What to work on => Would you reproduce, without any alteration, the lines from the opening line of the entries through the line that has "1Win AZ Bonuslar, Mobil" in it?

Material provided =>
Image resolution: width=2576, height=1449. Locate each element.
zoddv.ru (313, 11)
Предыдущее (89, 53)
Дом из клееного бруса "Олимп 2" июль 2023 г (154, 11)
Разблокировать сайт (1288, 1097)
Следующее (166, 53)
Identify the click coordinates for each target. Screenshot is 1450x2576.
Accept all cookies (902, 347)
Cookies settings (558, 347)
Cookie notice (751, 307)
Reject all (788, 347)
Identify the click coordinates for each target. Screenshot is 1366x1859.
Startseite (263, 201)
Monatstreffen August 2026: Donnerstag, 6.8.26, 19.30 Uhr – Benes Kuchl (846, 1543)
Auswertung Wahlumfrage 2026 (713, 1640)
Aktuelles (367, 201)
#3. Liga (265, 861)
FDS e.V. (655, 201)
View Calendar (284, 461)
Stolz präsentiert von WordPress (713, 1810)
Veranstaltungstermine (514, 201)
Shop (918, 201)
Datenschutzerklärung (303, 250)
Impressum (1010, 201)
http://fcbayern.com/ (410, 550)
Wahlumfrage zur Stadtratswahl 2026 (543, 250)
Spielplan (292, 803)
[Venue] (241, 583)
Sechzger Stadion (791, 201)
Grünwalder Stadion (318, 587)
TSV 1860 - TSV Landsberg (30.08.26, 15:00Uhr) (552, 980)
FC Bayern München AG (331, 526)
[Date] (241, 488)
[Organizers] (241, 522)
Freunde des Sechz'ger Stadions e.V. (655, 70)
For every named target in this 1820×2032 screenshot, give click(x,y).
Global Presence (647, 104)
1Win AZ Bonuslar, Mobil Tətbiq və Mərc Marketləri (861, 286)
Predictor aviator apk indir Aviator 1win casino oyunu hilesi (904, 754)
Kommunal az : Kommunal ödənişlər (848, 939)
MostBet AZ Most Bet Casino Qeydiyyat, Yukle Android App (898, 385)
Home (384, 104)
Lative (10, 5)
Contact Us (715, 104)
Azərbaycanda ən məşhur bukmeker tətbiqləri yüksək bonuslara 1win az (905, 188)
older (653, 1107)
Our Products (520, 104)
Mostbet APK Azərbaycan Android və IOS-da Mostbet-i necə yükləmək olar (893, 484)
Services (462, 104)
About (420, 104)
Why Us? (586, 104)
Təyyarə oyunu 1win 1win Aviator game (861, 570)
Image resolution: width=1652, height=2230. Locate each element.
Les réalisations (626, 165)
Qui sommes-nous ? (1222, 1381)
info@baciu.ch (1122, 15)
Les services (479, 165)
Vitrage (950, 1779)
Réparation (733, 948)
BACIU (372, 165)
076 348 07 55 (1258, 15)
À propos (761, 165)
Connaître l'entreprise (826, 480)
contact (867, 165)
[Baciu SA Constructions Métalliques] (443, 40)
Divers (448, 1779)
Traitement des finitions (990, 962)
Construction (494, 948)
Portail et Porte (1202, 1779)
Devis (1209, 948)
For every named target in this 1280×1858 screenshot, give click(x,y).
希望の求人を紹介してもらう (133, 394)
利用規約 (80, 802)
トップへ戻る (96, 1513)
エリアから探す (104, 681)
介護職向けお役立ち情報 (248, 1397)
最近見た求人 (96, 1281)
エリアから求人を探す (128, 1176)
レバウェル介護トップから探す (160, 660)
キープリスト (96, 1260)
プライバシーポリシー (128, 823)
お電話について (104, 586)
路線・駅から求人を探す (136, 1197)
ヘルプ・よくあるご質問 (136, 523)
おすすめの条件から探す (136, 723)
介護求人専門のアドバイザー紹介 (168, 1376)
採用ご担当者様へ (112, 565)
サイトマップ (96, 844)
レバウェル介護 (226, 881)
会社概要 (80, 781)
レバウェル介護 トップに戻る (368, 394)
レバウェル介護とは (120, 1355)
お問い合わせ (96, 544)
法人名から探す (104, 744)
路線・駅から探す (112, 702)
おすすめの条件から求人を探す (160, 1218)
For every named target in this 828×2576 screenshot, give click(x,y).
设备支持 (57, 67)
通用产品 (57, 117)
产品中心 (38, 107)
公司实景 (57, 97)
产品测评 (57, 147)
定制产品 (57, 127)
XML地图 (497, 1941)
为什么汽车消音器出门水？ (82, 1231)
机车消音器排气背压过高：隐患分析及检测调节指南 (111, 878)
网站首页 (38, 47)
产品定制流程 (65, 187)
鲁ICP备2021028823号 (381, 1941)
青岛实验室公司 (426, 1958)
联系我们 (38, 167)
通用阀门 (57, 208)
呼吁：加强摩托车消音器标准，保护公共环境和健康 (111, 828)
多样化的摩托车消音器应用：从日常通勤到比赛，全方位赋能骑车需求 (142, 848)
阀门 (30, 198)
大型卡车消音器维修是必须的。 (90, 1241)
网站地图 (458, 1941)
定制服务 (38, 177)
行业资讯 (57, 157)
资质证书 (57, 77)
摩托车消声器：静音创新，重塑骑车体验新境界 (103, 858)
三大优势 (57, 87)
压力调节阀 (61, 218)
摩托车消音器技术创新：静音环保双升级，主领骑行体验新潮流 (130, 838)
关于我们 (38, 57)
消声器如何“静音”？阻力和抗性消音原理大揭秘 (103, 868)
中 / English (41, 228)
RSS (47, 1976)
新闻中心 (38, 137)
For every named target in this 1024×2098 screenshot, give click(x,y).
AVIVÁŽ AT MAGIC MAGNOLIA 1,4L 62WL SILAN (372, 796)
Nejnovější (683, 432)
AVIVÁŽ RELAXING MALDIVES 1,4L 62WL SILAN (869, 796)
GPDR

Answer to the exercise =>
Image resolution: width=2576, height=1449. Locate each element.
zoddv.ru (313, 11)
Предыдущее (89, 53)
Дом из клееного бруса "Олимп 2" июль 2023 г (154, 11)
Разблокировать сайт (1288, 1097)
Следующее (166, 53)
Identify the click coordinates for each target. Screenshot is 1450x2576.
Accept all cookies (902, 347)
Cookies settings (558, 347)
Cookie notice (751, 307)
Reject all (788, 347)
Identify the click coordinates for each target. Screenshot is 1366x1859.
Startseite (263, 201)
Monatstreffen August 2026: Donnerstag, 6.8.26, 19.30 Uhr – Benes Kuchl (846, 1543)
Auswertung Wahlumfrage 2026 (713, 1640)
Aktuelles (367, 201)
#3. Liga (265, 861)
FDS e.V. (655, 201)
View Calendar (284, 461)
Stolz präsentiert von WordPress (713, 1810)
Veranstaltungstermine (514, 201)
Shop (918, 201)
Datenschutzerklärung (303, 250)
Impressum (1010, 201)
http://fcbayern.com/ (410, 550)
Wahlumfrage zur Stadtratswahl 2026 (543, 250)
Spielplan (292, 803)
[Venue] (241, 583)
Sechzger Stadion (791, 201)
Grünwalder Stadion (318, 587)
TSV 1860 - TSV Landsberg (30.08.26, 15:00Uhr) (552, 980)
FC Bayern München AG (331, 526)
[Date] (241, 488)
[Organizers] (241, 522)
Freunde des Sechz'ger Stadions e.V. (655, 70)
For every named target in this 1820×2032 screenshot, give click(x,y).
Global Presence (647, 104)
1Win AZ Bonuslar, Mobil Tətbiq və Mərc Marketləri (861, 286)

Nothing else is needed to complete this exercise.